Now, the hard slog begins for the Gulf County Citizens Long-Term Recovery Committee.

The focus of that slog is the most vulnerable of the county and connecting those folks to the assets that will help them rebuild.

“This is about individual recovery and working with families to rebuild and recover,” said Vicki Abrams, chairwoman of the Recovery Committee. “We are about the recovery of our most needy and vulnerable population.

“It is a marathon, not a sprint.”

In addition to filing for non-profit status and all that entails, the committee has also received some initial grant funding for basic operations and is pursuing additional funding for specific uses.

One is to hire an executive director to ensure proper coordination among volunteers and that committees are operating on stated goals.

There is also a case management component to prioritize needs and connecting those needs to support.

There is also a need for a construction coordinator to coordinate and identify costs for projects and oversee projects to ensure positive outcomes.

The Committee is pursuing funding through Volunteer Florida.

In addition to helping to identify physical needs and connecting them to adequate support, there is also an important spiritual, emotional, mental/behavioral health component to recovery.

For example, Stars of Hope recently conducted a mental health program with children in the city of Port St. Joe’s summer program.

Several members of the Committee have completed mental health first aid training.

For the Committee, Abrams, the next major steps include revisiting some of the initial steps.

“The biggest thing we have to do is revisit our goals and objectives we outlined in our first couple of meetings and establish new time frames,” Abrams said.

And, as the Committee works to help rebuild families, toss a spotlight on those rebuilds.

“We want to make sure we are celebrating as families rebuild,” Abrams said.

The task ahead was laid out during a recent survey by faith-based non-profit World Renew, which put a price tag of over $9 million to the unmet needs of the county’s most vulnerable populations.

“Your work has just begun,” said Bruce de boer of World Renew. “It really is a long-term process. It takes a lot of determination to see it through.”

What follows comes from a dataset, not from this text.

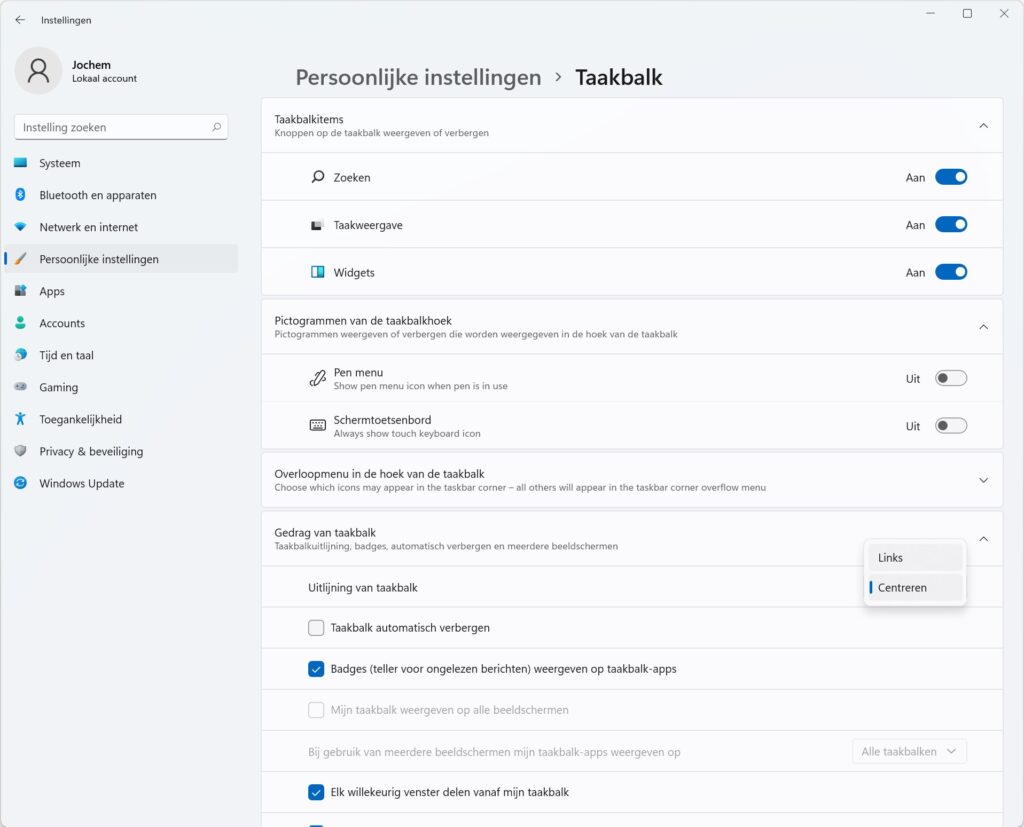Choose Centreren in the alignment dropdown
The width and height of the screenshot is (1024, 827).
[915, 587]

World Renew spent two weeks in the community in April, with sites in Port St. Joe and Wewahitchka; they also made 10 on-site visits.

The survey revealed a high rate (17.2 percent) of impacted renters, which complicated the survey as many did not or would not involve landlords in discussions about costs of repair.

The survey volunteers also noted the number of properties which have simply been abandoned by owners and/or renters.

The number of surveyed households was 180; however, that represented just 3.4 percent of the 5,340 residents of the county registered with FEMA.

Of those households, 106 were in Port St. Joe and 39 in Wewahitchka.

The elderly (46 percent), disabled (27 percent) and veterans (15 percent) were the most represented demographic and all at higher percentages than typical, de boer said.

Represented at a lower percentage than typical, he added, were single-parent households (9.7 percent).

Survey results broke down those costs within categories such as structure, construction needs, personal needs, appliances and furniture.

Burrowing deeper into one category, furniture, the survey cited needs for beds, couches, tables, chairs, TV and window AC; appliance needs including central AC, washer, stove, freezer, refrigerator.